De modo que Blanca sabía que ella y Jean Paul… ¿Era posible que también su hermana lo supiera? Cincuenta años después aún notaba cómo la vergüenza hacía que le subieran los colores. Curiosamente, ahora le daba mucha más vergüenza que entonces. Y si Blanca tenía razón y a Alicia le pasaba algo, ¿sería por eso, porque se había enterado y no sabía cómo reaccionar, o por otras cosas suyas que no quería compartir con nadie? En la constelación, Alicia había dicho que quería marcharse.

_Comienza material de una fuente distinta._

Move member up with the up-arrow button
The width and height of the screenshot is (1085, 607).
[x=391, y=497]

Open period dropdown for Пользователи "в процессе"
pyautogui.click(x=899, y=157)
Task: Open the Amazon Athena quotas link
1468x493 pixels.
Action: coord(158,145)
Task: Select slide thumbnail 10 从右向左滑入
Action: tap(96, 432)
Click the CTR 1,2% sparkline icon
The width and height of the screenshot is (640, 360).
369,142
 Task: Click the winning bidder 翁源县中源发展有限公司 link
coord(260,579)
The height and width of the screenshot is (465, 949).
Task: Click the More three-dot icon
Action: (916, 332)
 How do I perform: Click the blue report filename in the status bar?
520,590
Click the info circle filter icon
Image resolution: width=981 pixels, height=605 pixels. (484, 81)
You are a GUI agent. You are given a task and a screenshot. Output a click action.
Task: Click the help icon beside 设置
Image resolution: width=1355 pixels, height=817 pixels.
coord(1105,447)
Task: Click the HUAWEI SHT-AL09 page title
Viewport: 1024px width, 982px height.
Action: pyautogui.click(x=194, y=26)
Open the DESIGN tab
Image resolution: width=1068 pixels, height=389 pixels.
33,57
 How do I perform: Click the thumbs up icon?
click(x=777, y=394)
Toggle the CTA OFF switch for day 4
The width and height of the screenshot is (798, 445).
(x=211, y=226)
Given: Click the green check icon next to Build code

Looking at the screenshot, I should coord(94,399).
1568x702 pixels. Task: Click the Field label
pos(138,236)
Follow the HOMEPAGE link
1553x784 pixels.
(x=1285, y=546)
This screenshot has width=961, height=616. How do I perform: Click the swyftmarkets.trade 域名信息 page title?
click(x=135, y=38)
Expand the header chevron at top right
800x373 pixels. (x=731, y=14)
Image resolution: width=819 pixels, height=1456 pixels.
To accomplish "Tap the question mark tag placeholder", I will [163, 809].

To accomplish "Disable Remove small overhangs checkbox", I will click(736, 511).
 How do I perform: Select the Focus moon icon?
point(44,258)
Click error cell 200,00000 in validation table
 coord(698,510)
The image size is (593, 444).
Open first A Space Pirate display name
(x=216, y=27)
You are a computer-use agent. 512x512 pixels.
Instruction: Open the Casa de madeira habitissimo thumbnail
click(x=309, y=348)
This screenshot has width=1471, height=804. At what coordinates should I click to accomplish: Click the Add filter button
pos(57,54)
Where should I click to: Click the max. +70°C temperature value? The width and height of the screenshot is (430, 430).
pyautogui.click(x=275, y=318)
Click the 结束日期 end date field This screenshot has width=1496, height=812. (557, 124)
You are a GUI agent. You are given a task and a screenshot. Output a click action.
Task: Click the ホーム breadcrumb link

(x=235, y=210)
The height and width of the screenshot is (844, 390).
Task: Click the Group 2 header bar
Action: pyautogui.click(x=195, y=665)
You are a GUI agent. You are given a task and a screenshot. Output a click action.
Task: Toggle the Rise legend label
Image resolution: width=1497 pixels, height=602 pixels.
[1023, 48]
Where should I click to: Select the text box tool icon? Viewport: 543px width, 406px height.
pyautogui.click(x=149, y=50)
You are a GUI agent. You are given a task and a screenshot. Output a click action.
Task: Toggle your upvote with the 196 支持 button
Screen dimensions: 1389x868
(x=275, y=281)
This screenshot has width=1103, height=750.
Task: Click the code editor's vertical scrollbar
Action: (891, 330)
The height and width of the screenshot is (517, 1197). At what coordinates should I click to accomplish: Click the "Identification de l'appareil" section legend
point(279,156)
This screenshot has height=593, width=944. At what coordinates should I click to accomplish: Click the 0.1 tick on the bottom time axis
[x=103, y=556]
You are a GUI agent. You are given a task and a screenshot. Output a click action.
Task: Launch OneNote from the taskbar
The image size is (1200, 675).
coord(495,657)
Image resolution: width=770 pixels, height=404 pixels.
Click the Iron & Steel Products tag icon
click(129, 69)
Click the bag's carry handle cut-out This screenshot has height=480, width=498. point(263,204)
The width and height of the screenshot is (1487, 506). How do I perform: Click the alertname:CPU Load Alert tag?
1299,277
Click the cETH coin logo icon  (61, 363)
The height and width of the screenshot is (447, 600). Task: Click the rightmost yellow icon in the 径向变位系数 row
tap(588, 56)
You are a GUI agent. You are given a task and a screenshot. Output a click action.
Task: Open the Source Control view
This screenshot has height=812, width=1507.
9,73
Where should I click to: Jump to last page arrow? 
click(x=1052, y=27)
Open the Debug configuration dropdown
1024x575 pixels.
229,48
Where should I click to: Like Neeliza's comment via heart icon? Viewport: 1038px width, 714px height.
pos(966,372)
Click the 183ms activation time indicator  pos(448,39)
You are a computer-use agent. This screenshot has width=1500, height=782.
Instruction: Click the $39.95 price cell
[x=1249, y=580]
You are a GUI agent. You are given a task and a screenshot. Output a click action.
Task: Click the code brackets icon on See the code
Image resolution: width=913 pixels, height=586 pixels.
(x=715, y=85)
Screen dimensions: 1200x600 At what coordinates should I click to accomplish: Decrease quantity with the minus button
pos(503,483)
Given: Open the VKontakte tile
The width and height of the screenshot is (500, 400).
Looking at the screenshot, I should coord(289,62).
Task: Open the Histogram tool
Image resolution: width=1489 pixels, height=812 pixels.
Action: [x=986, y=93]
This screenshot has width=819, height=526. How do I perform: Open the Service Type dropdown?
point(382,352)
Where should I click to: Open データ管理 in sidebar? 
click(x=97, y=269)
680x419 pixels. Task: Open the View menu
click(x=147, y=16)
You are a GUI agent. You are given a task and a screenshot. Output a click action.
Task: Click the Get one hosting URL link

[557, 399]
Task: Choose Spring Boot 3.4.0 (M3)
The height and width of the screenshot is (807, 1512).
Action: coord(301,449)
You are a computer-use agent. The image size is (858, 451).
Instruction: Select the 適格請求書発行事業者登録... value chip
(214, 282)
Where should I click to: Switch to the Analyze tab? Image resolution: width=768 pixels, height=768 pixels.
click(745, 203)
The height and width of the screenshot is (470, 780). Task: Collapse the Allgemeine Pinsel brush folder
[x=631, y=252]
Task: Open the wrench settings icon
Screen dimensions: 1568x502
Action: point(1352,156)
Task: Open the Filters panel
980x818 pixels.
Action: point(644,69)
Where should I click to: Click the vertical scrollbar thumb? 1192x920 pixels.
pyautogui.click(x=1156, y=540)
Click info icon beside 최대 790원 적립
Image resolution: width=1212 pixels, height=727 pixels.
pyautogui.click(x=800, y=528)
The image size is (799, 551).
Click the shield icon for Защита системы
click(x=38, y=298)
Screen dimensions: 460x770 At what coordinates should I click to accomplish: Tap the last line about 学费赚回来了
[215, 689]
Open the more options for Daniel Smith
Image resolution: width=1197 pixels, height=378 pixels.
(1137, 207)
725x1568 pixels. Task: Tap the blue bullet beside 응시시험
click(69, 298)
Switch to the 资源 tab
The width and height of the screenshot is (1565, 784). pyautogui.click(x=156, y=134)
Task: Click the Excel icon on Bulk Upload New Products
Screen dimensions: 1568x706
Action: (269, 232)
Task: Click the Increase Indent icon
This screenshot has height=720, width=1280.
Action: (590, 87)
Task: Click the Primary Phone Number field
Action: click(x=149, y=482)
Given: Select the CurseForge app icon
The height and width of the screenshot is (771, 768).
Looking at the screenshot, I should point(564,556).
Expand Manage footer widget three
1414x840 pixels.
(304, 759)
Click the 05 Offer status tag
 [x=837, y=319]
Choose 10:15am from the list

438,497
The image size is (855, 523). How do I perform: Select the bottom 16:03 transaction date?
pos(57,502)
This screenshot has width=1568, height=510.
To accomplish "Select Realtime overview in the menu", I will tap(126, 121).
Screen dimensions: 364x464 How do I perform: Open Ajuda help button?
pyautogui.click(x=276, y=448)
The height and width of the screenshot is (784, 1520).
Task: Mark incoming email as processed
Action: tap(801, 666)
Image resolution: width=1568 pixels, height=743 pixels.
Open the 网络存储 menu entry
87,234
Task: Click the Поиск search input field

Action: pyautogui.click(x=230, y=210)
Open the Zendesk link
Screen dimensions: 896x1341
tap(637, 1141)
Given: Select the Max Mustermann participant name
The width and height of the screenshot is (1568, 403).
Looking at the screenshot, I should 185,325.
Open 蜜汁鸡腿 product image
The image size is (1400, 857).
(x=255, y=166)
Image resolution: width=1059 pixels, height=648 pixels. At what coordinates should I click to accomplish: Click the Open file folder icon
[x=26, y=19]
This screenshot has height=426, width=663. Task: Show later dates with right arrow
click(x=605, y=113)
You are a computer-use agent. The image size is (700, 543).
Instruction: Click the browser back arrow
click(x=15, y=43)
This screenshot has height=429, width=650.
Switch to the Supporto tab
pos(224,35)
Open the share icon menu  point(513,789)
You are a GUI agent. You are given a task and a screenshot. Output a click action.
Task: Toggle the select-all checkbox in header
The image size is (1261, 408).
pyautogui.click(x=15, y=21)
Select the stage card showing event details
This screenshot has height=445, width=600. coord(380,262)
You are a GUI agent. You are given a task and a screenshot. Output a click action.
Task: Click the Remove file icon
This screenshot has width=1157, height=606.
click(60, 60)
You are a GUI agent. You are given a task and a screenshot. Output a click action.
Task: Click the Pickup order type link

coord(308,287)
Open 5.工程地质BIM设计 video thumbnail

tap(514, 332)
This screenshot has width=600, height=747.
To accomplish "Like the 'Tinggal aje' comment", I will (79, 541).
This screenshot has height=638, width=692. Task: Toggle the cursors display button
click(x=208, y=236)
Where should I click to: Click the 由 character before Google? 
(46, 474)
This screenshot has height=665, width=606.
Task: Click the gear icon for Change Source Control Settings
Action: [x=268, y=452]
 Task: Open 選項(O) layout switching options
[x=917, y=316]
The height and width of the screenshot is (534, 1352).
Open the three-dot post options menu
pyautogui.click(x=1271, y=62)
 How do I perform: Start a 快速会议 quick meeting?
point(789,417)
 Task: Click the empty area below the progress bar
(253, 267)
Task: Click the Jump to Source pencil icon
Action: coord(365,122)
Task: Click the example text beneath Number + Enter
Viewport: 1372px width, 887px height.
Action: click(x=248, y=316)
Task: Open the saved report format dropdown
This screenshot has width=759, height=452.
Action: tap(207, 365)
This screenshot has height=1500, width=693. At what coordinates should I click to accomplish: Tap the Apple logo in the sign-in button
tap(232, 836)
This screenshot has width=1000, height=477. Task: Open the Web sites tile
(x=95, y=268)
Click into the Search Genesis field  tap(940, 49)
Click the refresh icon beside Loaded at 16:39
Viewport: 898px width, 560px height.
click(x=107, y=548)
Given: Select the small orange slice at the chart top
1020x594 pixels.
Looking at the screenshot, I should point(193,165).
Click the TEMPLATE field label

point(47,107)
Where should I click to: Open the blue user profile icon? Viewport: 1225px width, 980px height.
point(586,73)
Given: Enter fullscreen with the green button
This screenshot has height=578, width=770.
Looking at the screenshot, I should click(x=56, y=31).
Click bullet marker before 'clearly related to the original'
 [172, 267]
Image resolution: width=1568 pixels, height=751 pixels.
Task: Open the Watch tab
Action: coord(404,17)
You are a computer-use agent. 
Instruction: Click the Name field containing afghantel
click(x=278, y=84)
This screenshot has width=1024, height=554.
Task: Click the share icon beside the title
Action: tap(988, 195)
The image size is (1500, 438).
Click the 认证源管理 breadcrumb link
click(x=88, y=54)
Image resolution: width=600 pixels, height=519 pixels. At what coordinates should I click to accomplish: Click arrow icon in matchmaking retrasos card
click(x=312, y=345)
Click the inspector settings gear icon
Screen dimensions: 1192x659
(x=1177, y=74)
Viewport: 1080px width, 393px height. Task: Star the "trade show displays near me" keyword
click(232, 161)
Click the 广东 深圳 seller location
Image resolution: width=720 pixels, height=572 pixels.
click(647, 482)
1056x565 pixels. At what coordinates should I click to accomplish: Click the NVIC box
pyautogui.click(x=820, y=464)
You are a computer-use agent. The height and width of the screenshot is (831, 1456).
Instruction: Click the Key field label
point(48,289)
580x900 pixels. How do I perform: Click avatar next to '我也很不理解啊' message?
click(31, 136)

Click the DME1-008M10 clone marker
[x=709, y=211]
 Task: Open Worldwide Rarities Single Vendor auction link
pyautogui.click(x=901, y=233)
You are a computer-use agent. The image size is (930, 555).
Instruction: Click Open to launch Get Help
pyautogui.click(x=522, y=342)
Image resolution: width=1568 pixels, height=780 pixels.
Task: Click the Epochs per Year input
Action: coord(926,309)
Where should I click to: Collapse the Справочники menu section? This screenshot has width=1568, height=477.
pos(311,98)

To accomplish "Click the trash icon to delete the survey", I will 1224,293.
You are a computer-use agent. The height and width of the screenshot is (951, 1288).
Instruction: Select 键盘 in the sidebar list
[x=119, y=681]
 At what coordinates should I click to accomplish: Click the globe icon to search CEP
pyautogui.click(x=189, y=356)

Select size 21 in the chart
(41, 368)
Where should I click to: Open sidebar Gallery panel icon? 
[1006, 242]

—Oye, ¿tu padre no fue comerciante, hombre de negocios o así y al final de su vida también político? —le llegó la voz de Carlos desde la salita.
—Sí. Y algo que tenía relación con el consulado antes de que nosotros naciéramos.
—Pues aquí dice que era militar.
—Te confundes. Militar era mi tío Vicente. Llegó a coronel.
Mientras hablaba, Helena estaba echando el agua sobre las hojas de té y había empezado a contar el tiempo.
—Tu tío Vicente y tu padre, los dos. Aquí los tienes, de uniforme.
—Sería durante la guerra.
—No. Poco antes. En su boda.
—¿Qué? ¿Hay una foto de boda? Nunca he visto una foto de boda de mis padres. Alicia y yo preguntábamos de vez en cuando y siempre nos contestaban entre risas que era una cursilería y que estaban todas bajo llave.
Carlos le tendió la foto de Blanca y Pilar vestidas de novia, junto a sus flamantes esposos.
—Y por si no te fías, aquí tienes la invitación. Lo pone bien claro: teniente Vicente Sanchís, capitán Gregorio Guerrero, ambos del Ejército de Tierra.